Adipose-derived Stem Cells Attenuates Diabetic Osteoarthritis via Inhibition of Glycation-mediated Inflammatory Cascade.

Diabetes mellitus (DM) is well-known to exert complications such as retinopathy, cardiomyopathy and neuropathy. However, in recent years, an elevated osteoarthritis (OA) complaints among diabetics have been observed, portending the risk of diabetic OA. Since formation of advanced glycation end products (AGE) is believed to be the etiology of various diseases under hyperglycemic conditions, we firstly established that streptozotocin-induced DM could potentiate the development of OA in C57BL/6J mouse model, and further explored the intra-articularly administered adipose-derived stem cell (ADSC) therapy focusing on underlying AGE-associated mechanism. Our results demonstrated that hyperglycemic mice exhibited OA-like structural impairments including a proteoglycan loss and articular cartilage fibrillations in knee joint.
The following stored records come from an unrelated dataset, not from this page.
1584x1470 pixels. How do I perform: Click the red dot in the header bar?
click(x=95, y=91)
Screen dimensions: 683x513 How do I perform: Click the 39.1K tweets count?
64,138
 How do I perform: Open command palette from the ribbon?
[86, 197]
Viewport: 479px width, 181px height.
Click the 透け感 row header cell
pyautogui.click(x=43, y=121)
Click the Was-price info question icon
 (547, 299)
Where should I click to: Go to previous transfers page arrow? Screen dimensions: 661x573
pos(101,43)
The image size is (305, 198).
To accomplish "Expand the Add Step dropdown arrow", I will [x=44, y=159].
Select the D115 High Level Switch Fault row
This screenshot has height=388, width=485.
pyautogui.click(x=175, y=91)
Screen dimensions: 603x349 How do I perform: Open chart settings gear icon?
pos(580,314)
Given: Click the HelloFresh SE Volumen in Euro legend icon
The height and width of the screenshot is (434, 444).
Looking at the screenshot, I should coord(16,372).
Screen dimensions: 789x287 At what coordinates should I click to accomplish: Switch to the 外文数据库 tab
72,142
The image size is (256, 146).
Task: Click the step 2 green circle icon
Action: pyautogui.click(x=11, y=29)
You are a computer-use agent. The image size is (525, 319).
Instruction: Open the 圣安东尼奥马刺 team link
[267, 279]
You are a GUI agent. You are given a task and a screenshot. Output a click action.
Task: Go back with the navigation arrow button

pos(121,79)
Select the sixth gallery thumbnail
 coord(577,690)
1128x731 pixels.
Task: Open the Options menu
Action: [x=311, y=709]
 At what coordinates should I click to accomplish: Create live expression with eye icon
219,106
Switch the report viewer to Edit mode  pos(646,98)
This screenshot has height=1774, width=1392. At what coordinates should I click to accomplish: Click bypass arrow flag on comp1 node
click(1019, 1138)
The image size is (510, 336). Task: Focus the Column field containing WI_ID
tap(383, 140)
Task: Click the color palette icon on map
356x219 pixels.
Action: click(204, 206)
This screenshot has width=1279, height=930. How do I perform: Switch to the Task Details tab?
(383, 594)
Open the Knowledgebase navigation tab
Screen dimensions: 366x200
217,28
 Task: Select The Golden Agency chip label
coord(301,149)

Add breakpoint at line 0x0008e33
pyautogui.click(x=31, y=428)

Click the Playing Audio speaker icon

Highly expressed levels of carboxymethyl lysine (CML), an AGE and their receptors (RAGE), which are hallmarks of hyperglycemic microenvironment were manifested. The elevated oxidative stress in diabetic OA knee-joint was revealed through increased levels of malondialdehyde (MDA). Further, oxidative stress-activated nuclear factor kappa B (NF-κB), the marker of proinflammatory signalling pathway was also accrued; and levels of matrix metalloproteinase-1 and 13 were upregulated. However, ADSC treatment attenuated all OA-like changes by 4 weeks, and dampened levels of CML, RAGE, MDA, NF-κB, MMP-1 and 13. These results suggest that during repair and regeneration, ADSCs inhibited glycation-mediated inflammatory cascade and rejuvenated cartilaginous tissue, thereby promoting knee-joint integrity in diabetic milieu.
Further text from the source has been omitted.